Collected data entries
____

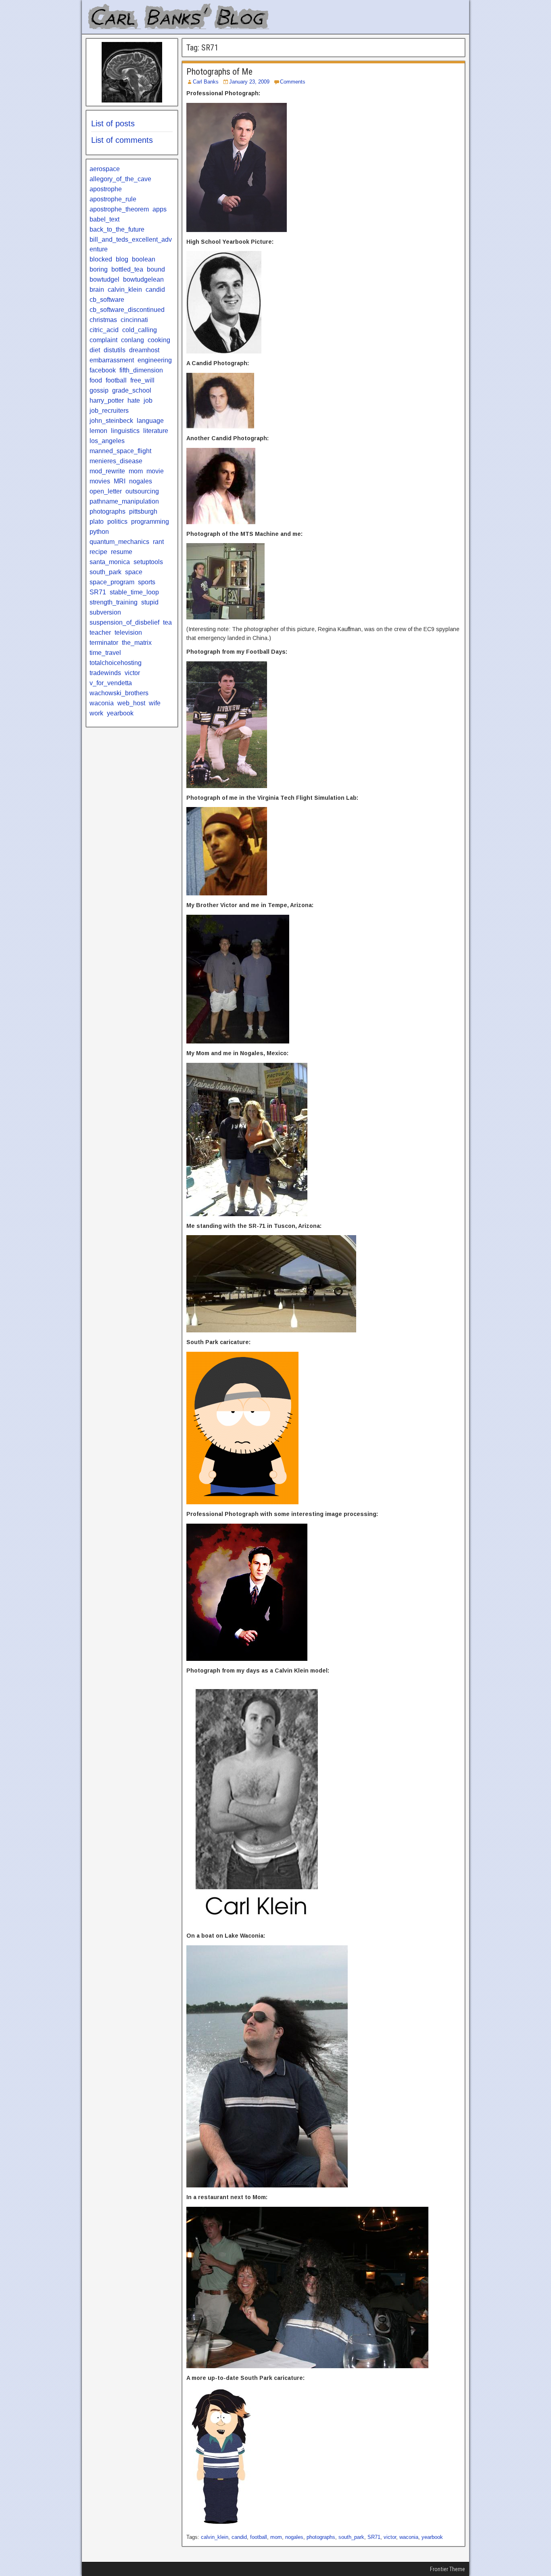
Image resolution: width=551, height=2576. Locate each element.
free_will (142, 380)
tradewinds (105, 672)
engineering (155, 360)
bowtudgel (104, 279)
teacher (100, 632)
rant (158, 541)
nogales (294, 2537)
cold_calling (139, 329)
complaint (103, 340)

____

● Try it
Set down every entry above exactly as written. Leave out all pictures.

● Response
Image resolution: width=551, height=2576. Locate each element.
free_will (142, 380)
tradewinds (105, 672)
engineering (155, 360)
bowtudgel (104, 279)
teacher (100, 632)
rant (158, 541)
nogales (294, 2537)
cold_calling (139, 329)
complaint (103, 340)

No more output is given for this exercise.